List of recommendations

List of recommendations

2.97The Committee recommends that in implementing these recommendations the Government reaffirm that decisions regarding armed conflict including war or warlike operations are fundamentally a prerogative of the Executive, while acknowledging the key role of parliament in considering such decisions, and the value of improving the transparency and accountability of such decision-making and the conduct of operations.

2.106The Committee recommends that the Cabinet Handbook be amended to clarify that:

Executive power in relation to armed conflict and the deployment of military force flows from section 61 of the Constitution

In the modern era, Executive power is in practice exercised collectively via the National Security Committee of the Cabinet, whose decisions can be given effect via section 8 of the Defence Act or by advice to the Governor-General as Commander in Chief under section 68 of the Constitution

In the event of war or warlike operations:

oIt is preferable that section 68 of the Constitution be utilised, particularly in relation to conflicts that are not supported by resolution by the United Nations Security Council, or an invitation of a sovereign nation given that complex matters of legality in public international law may arise in respect of an overseas commitment of that nature

oA written Statement be published and tabled in the Parliament setting out the objectives of such major military operations, the orders made and its legal basis

3.55The Committee recommends the Government include a new section in the Cabinet Handbook outlining expectations for practices to be followed in the event of a decision to engage in major international armed conflict including war or warlike operations.
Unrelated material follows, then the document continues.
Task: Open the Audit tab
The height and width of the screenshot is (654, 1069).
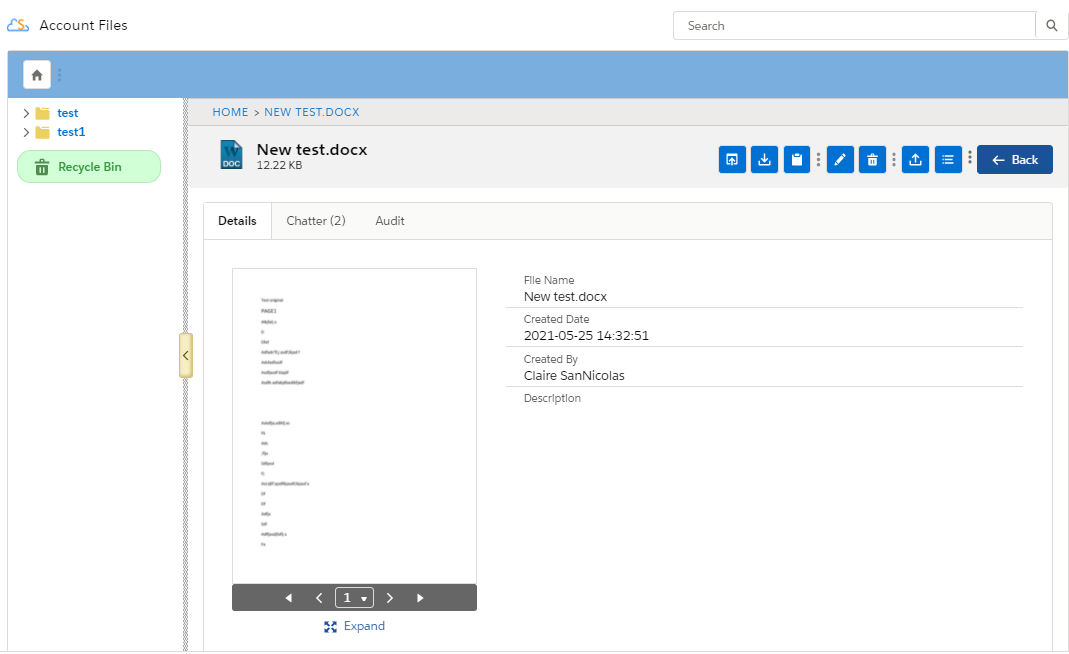Action: pos(389,221)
This should include:

a requirement that the Parliament be recalled as soon as possible to be advised, unless this was not possible due to extenuating and appropriate circumstances (e.g., it was unsafe for the Parliament to meet due to conflict)
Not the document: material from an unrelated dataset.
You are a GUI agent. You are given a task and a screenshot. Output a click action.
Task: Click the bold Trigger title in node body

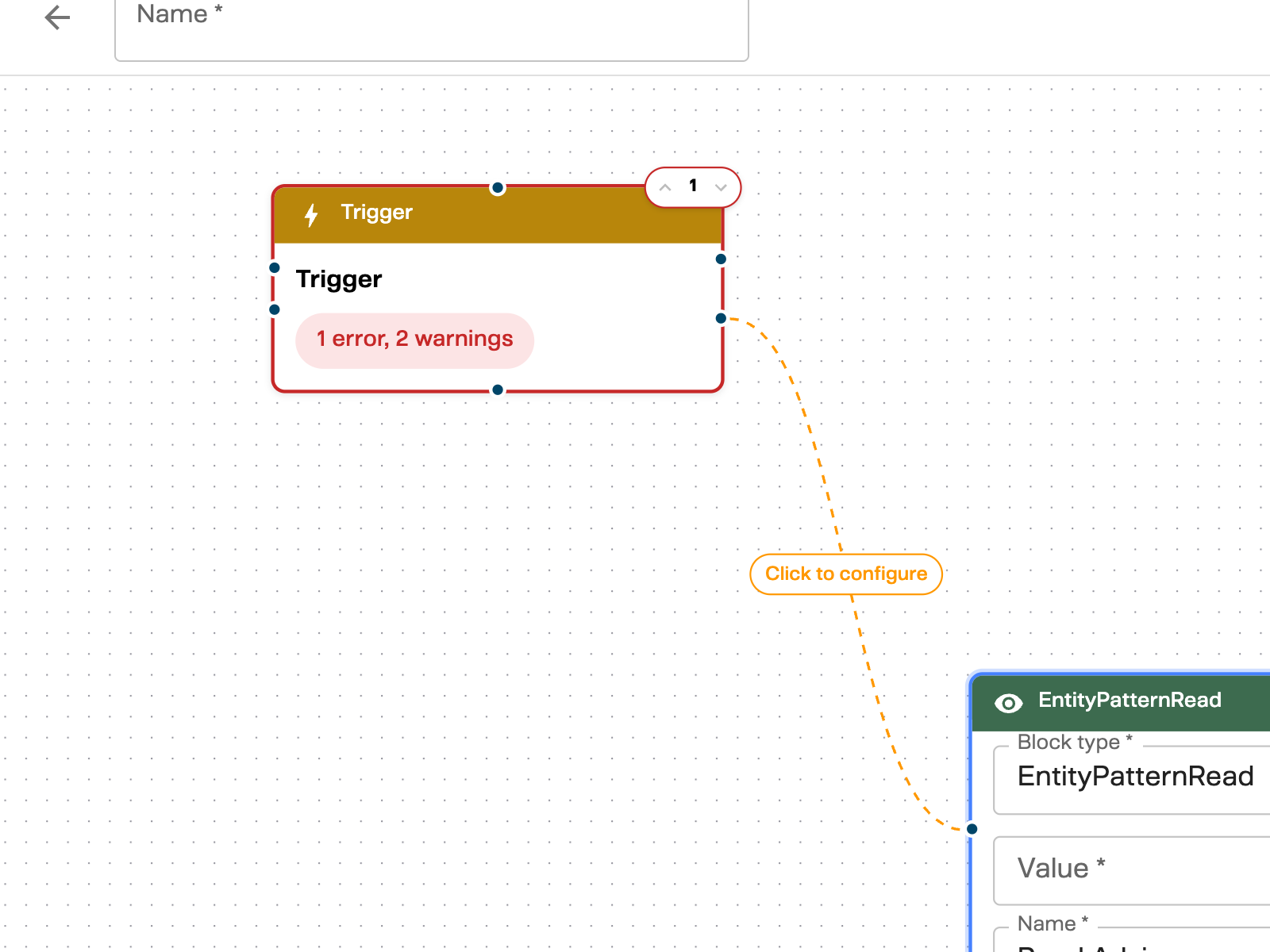(x=339, y=279)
a requirement that the Executive facilitate a debate in both Houses of Parliament at the earliest opportunity, either prior to deployment of the Australian Defence Force or within thirty (30) days of deployment. Debate should occur after a formal ministerial statement is made which explains the reasons for the operation, based on the 2010 Gillard model, as well as a statement of compliance with international law and advice as to the legality of the operation

These practices should contain the caveat that the Governor-General is able to approve deferral of any of these requirements in specific circumstances, such as high risks to national security or imminent threat to Australian territories or civilian lives.

3.60The Committee recommends the Government introduce standing resolutions of both Houses of Parliament to establish Parliament’s expectations in relation to accountability for decisions in relation to international armed conflict, providing for sensible exemptions to enable timely and flexible national security responses and requiring at a minimum that, when war or warlike operations are occurring:

a Statement to both Houses of Parliament be made at least annually from the PrimeMinister and Government Senate Leader and debate facilitated

an Update to both Houses of Parliament be provided at other times during the year (at least twice) from the Minister for Defence and Minister representing the Minister for Defence in the other Chamber and debate facilitated

These practices should be replicated in the Cabinet Handbook.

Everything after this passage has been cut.